Why It Might Take A Year Before I Have Sex With You, And That’s Okay

My poly bureaucracy creeps slow. Very slow. This is for my wife and girlfriend’s protection, because I am a dumbass.

See, I have a tendency of assuming that emotional intimacy == compatibility. Yes, it feels wonderfully cozy that we share all of these fears and concerns and relationship patterns, and finding your most sensitive feelings reflected in someone else is a beautiful thing.

The problem is that I’m fucking crazy. So finding someone I really resonate with immediately? It usually means they’re as bad as I am, and that we’re actually going to exacerbate each others’ issues.

I’ve been known to dive head-first into relationships without checking for compatibility first, just sort of assuming that because we have A Connection it’s going to work out. Then, after months of daily fights, me wringing my hands 24/7 about WHY WON’T SHE UNDERSTAND, and an eventual slow death by slices, I’ve learned that I need to spend more time getting to know people before I start getting committed…. if only so my wife isn’t obligated to play psychotherapist for me when things turn sideways.

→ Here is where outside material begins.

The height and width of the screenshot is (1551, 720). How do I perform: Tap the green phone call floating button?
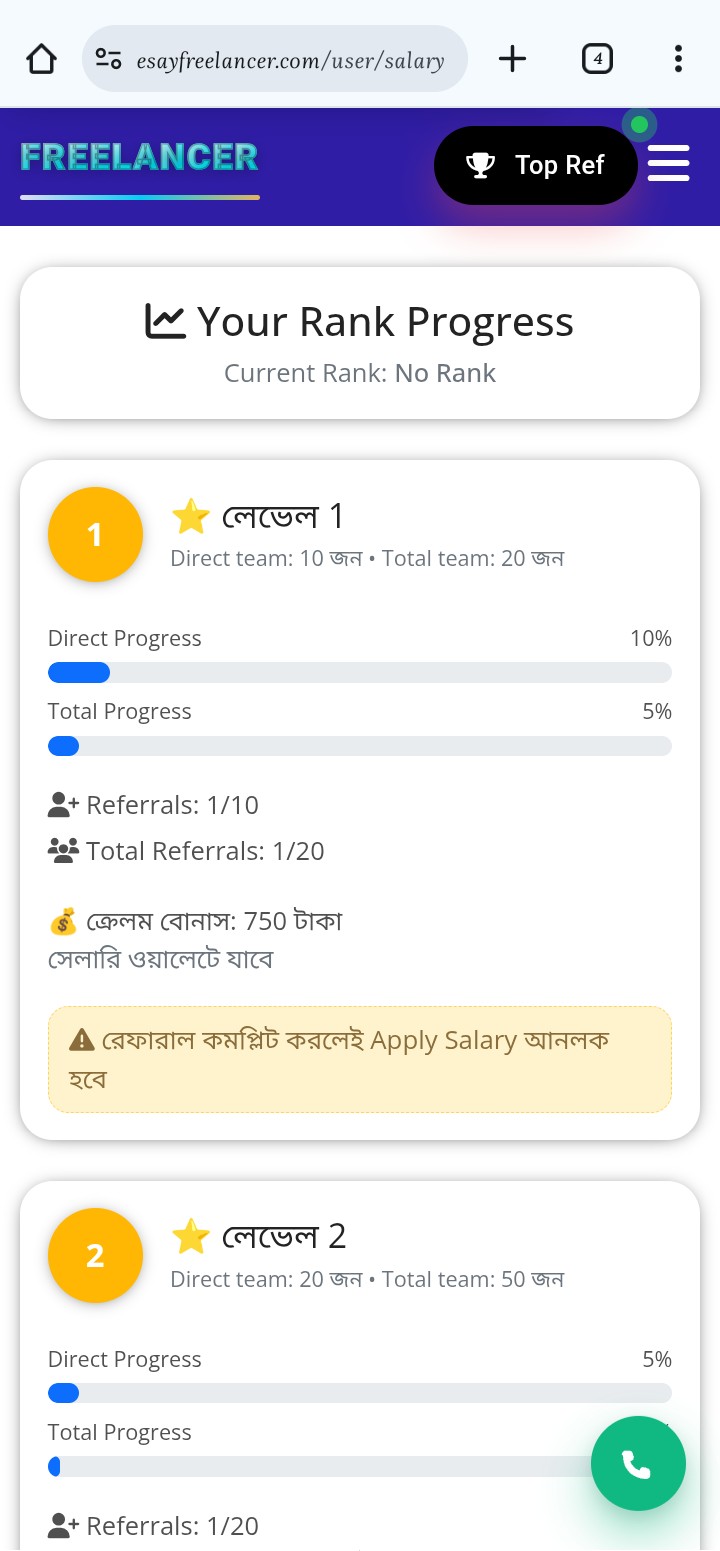coord(638,1465)
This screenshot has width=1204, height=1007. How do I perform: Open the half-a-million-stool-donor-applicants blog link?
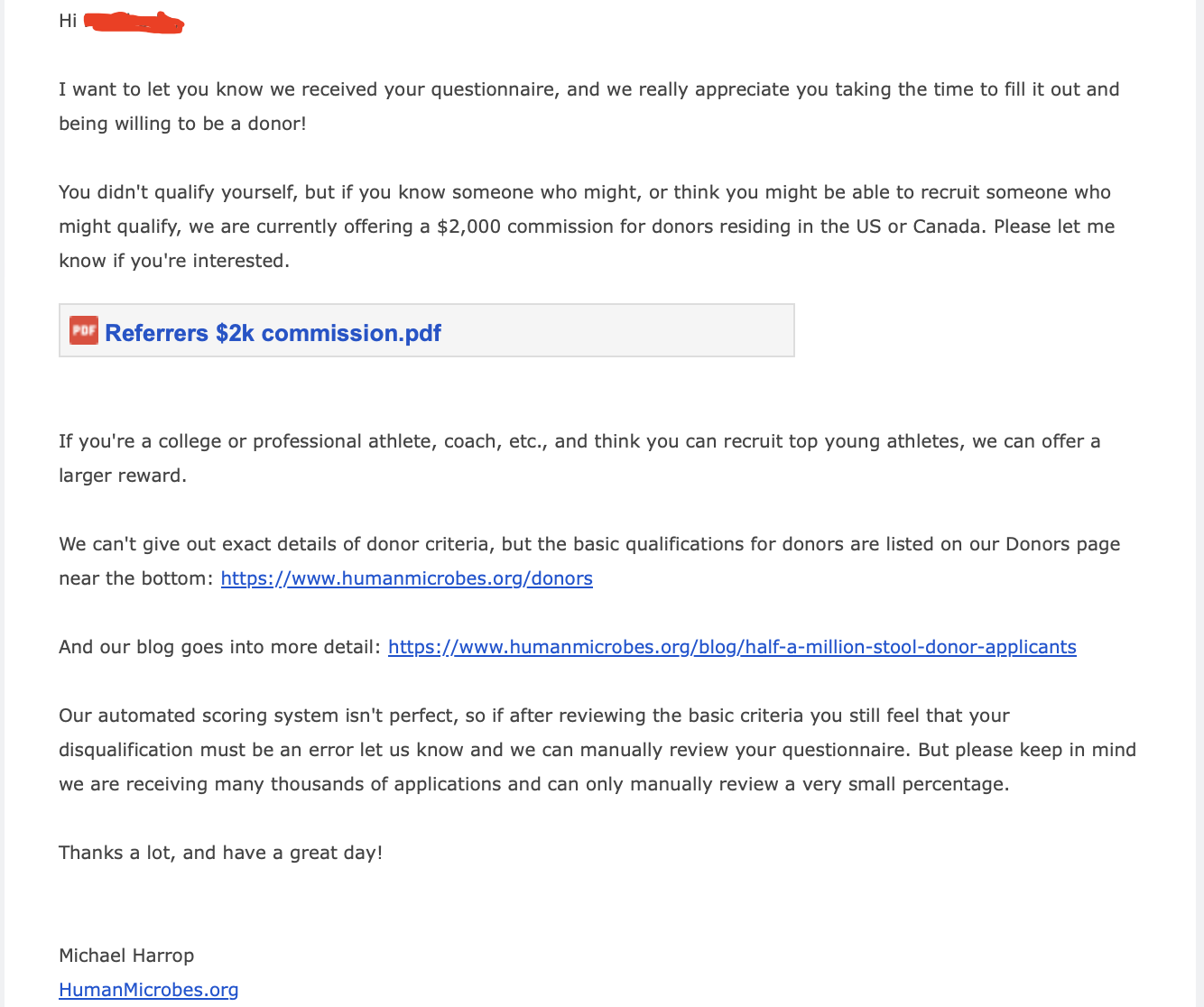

So there’s a six-month cooldown time in place, where we can make out but not have Teh Sexx0r… and usually that cooldown time stretches to nine months, or even a year, as we just take it slow and not rush getting permissions.

The big question is, why don’t I find this limitation confining?

Part of it is, of course, is that I chose this lifestyle. This isn’t an externally-produced ruleset, created in a process tantamount to blackmail; it’s one I helped shape, because after a series of four disastrous relationships that imploded messily across my poly web, I took an honest look and said, “Okay, that’s a bad pattern, what’s a potential fix?”

But more importantly, sex is the least important bit for me.

Don’t get me wrong; anyone who’s ever made out with me will tell you that I’m passionate as hell. But sex is something that’s common; particularly in the kink communities, it’s not particularly difficult to get. If you’re open about your desires, reasonably personable, and are sapiosexual as I am, you’ll have a lot of options.

What I can’t get elsewhere is you.

Sure, maybe I’ll spend nine months hanging out with you on our once-a-month dates, getting to know each other… but that’s the best part. For me, “getting to know people” is an activity I find desirable in and of itself. Chatting, snuggling, dining out… that’s all stuff I like. And the level of flirtation/innuendo is a beautiful spice for that.

If and when we eventually hook up, that’s gonna be a wondrous new layer to what we share, and not the entirety of it. So I’m perfectly okay waiting for that to happen, since that is far from the whole reason I’m here.

I’m in no rush.

So yeah, it’s a long time. It’s not a process I’d recommend as standard for most poly groups. But that’s the glory of poly relationships: there’s no objective set of rules. What would be insanely restrictive for one set of people is actually a wise and stabilizing force in ours, just as what would be joyous freedom for some couples would actually cause harm if I tried it at this time in my life.

But does it matter if my rules would work for you? Lemme repeat: if it’s working for you and the people you’re dating, then it’s great.

This glacial proceeding helps me to choose better partners, and keeps my wife and girlfriend happier (even as neither of them are bound by this six-month rule), and hopefully the people I’m dating in this slow process are still happy to see me even if I’m not whipping out Little Elvis yet.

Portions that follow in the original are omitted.